Critical components tested

Cosmic radiation consists of high-energy charged particles. These also produce neutrons in for instance the surface of a satellite or a spaceship, Cary Zeitlin explains. Today’s radiation shields are not enough to stop these particles which can disturb or damage a spaceship’s electronic systems. Since the costs of space launches are counted in the billions, every critical component or system must be tested against radiation beforehand.

“We need to know more about how the equipment responds to neutrons and other particles, and what levels of neutron radiation that occur in space. The latter is of great importance for any future manned expeditions to Mars”, says Cary Zeitlin.

The new instrument that the Southwest Research Institute and NASA are testing at the The Svedberg Laboratory is called ISS-RAD. The instrument will be sent to the ISS in 2015. The visit to Uppsala is primarily about collecting data which will then be analysed by German and American scientists. Thanks to the The Svedberg Laboratory's ability to produce neutron rays of different energies and particle flows, different tests can be coordinated which makes the work more efficient, Cary Zeitlin points out.

“At the The Svedberg Laboratory we use two neutron facilities, QMN and ANITA. Currently there is no other laboratory in the US or the rest of the world where we can perform these measurements. We also have a very good collaboration with the researchers and engineers at the facility; they are very helpful and competent.”

Increased capacity to meet demand

More than 600 users from 23 countries have visited the The Svedberg Laboratory over the last few years for experiments and radiation projects. Alexander Prokofiev, researcher at the laboratory, sees an increased need among companies and research groups to test electronic components against radiation.

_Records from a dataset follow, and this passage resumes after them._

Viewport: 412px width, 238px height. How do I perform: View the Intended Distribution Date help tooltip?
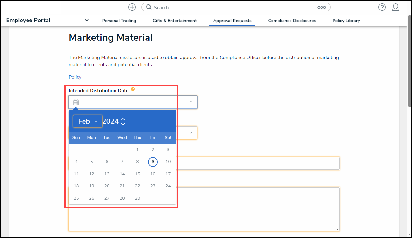(133, 89)
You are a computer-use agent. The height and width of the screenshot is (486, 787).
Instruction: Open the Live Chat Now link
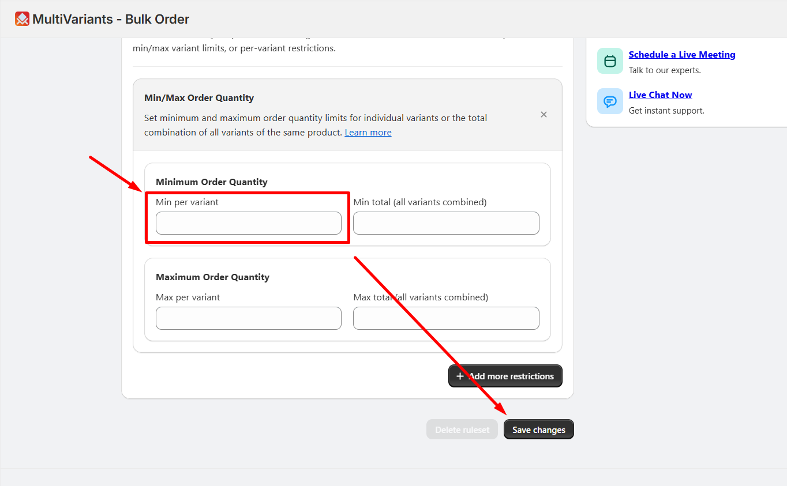point(660,95)
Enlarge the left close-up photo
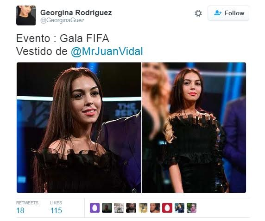 click(x=79, y=128)
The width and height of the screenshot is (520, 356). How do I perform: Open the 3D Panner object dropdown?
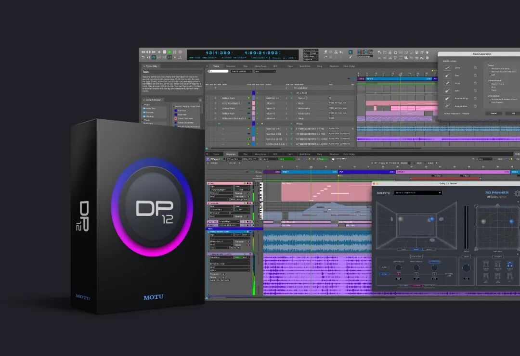[418, 192]
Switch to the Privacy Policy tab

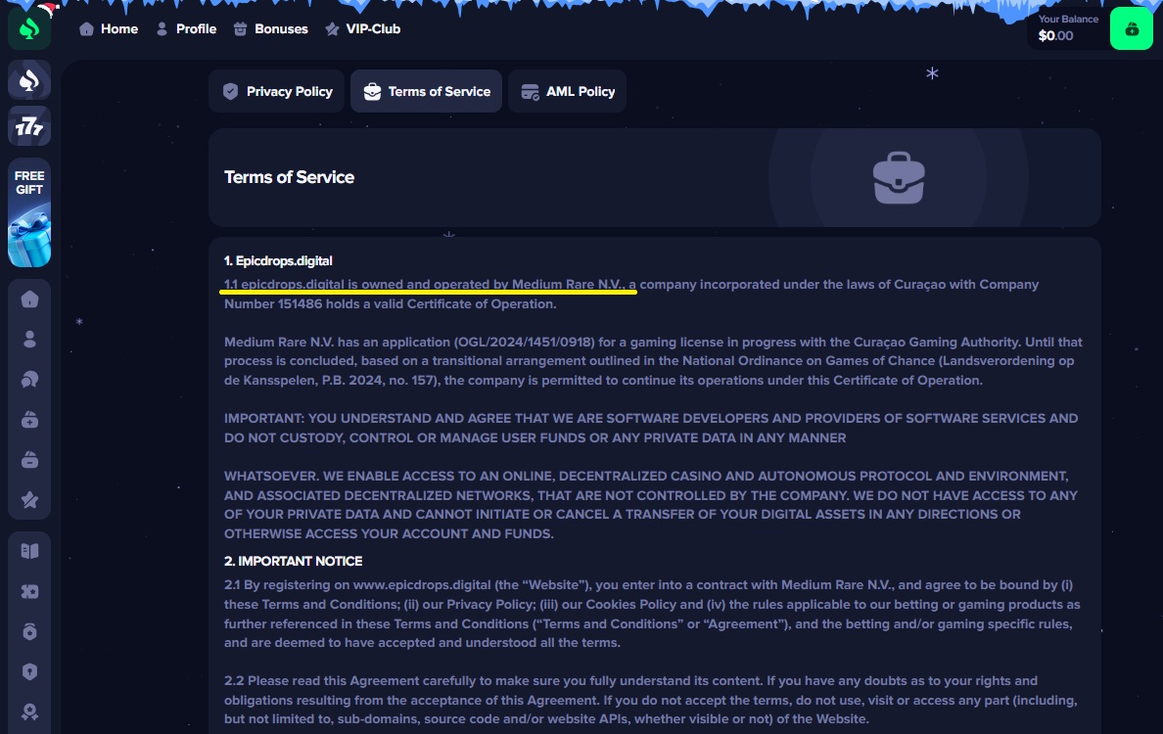(x=277, y=91)
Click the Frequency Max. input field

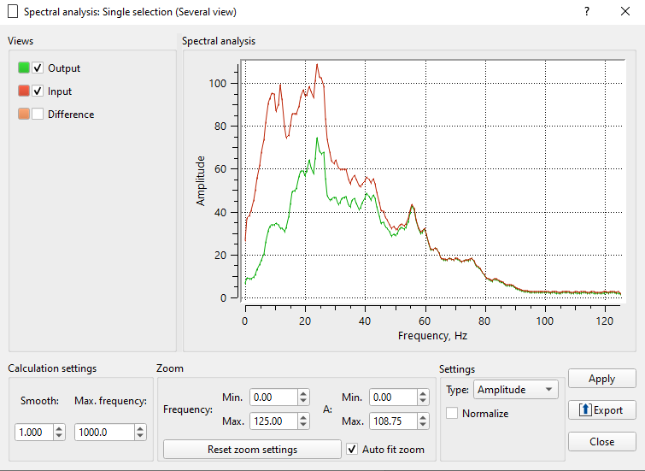(273, 421)
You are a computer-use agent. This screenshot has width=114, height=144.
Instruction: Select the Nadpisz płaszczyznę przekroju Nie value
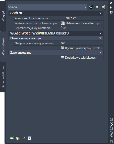click(82, 43)
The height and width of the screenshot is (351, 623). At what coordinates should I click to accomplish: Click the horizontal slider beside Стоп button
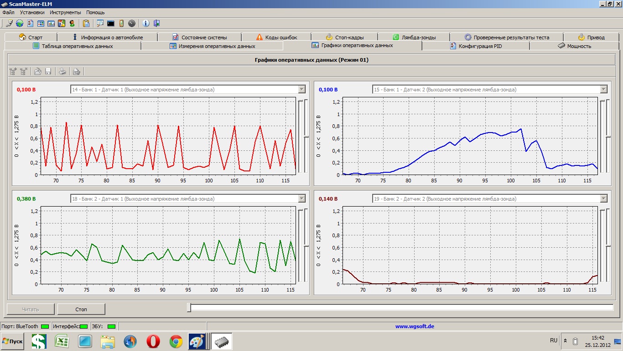(x=189, y=308)
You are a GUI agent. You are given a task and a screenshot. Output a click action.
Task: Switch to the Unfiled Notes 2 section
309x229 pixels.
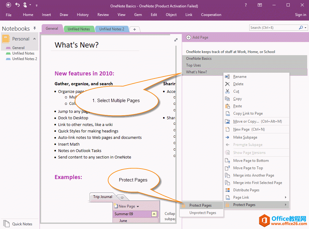[x=112, y=29]
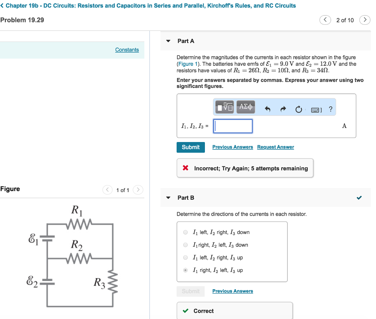The width and height of the screenshot is (376, 319).
Task: Collapse the Part A section
Action: click(x=168, y=41)
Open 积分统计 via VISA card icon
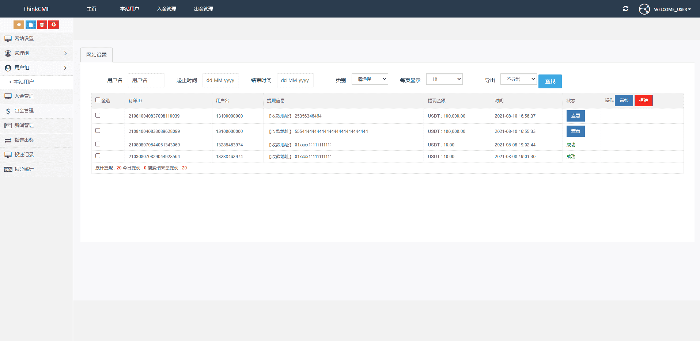Image resolution: width=700 pixels, height=341 pixels. click(x=8, y=169)
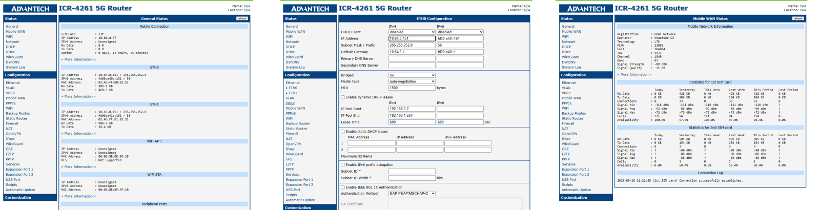Open the Bridged dropdown

(x=412, y=75)
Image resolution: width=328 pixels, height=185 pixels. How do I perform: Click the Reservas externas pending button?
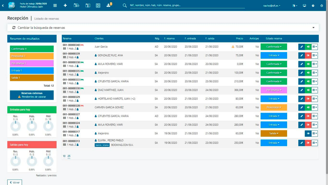point(32,95)
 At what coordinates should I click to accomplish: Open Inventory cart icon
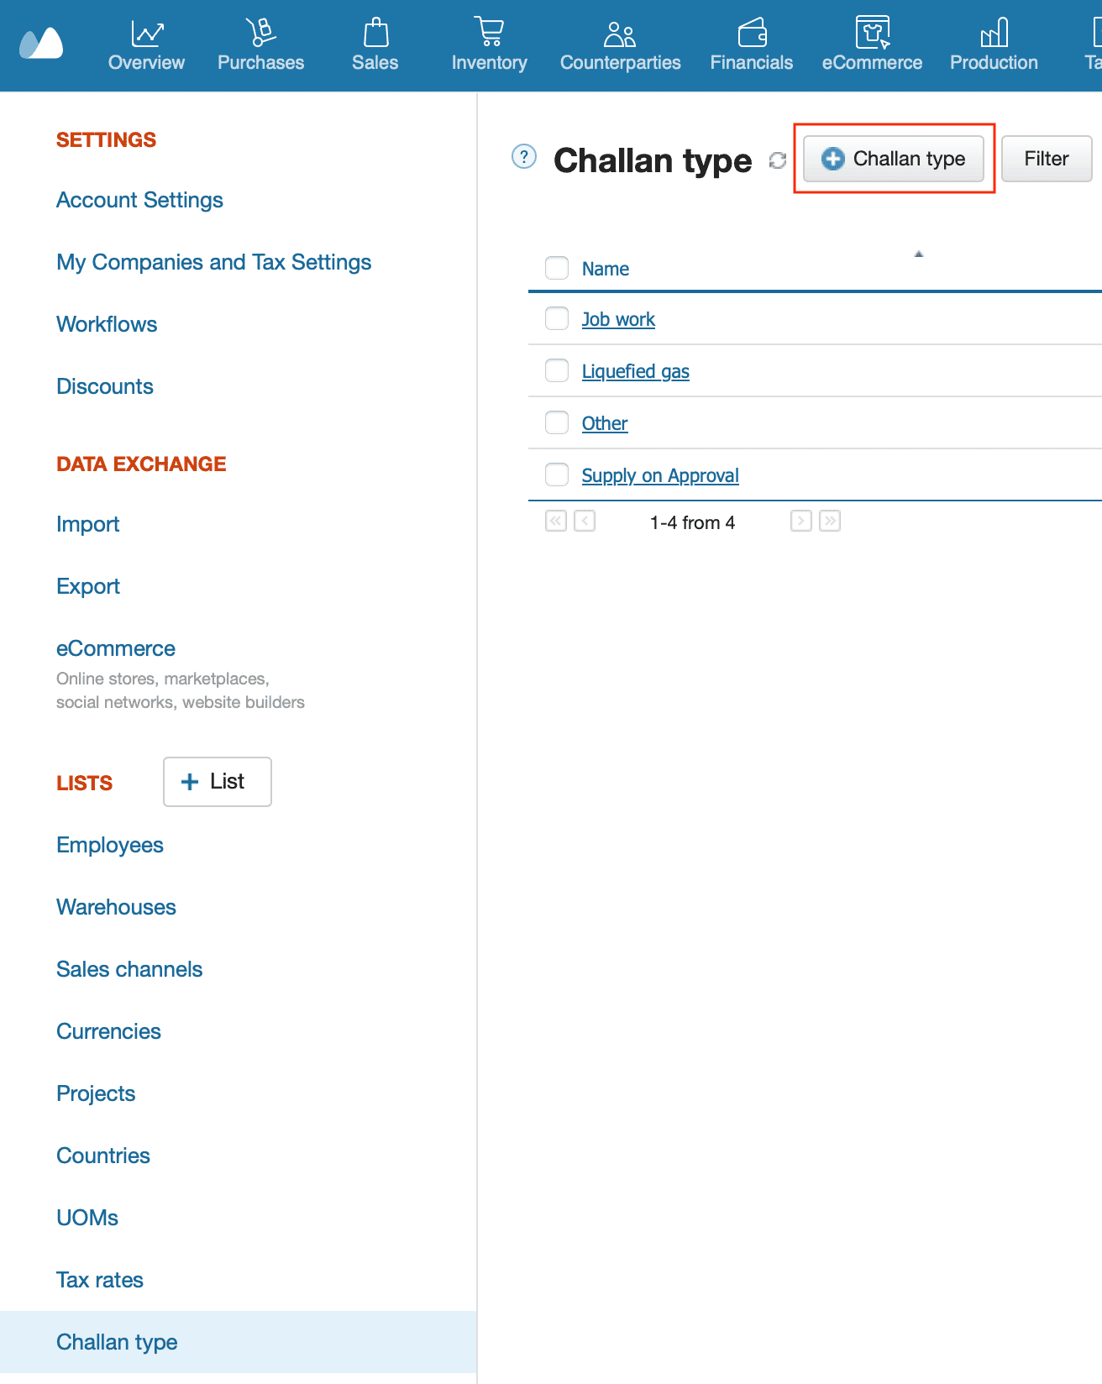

“It can be a matter of both larger systems such as servers and communications equipment, as well as single memory units, processors and components for power electronics. By knowing how the electronics react to radiation, the manufacturers can fix the problems and create more reliable products.”

Some of the largest customers are Cisco Systems and Advanced Micro Devices (AMD), and new ones are added all the time. Apart from commissioned work, the lab also houses EU-financed projects for research and development in electronics irradiation, detector development and nuclear-physical data for neutrons.

“We are very interested in expanding our cooperation with academy and industry. There we could contribute much more than today with our knowledge about radiation and capacity to produce particle rays”, says Björn Gålnander, director of the The Svedberg Laboratory.

“At TSL we have a unique radiation facility which has great potential to grow.”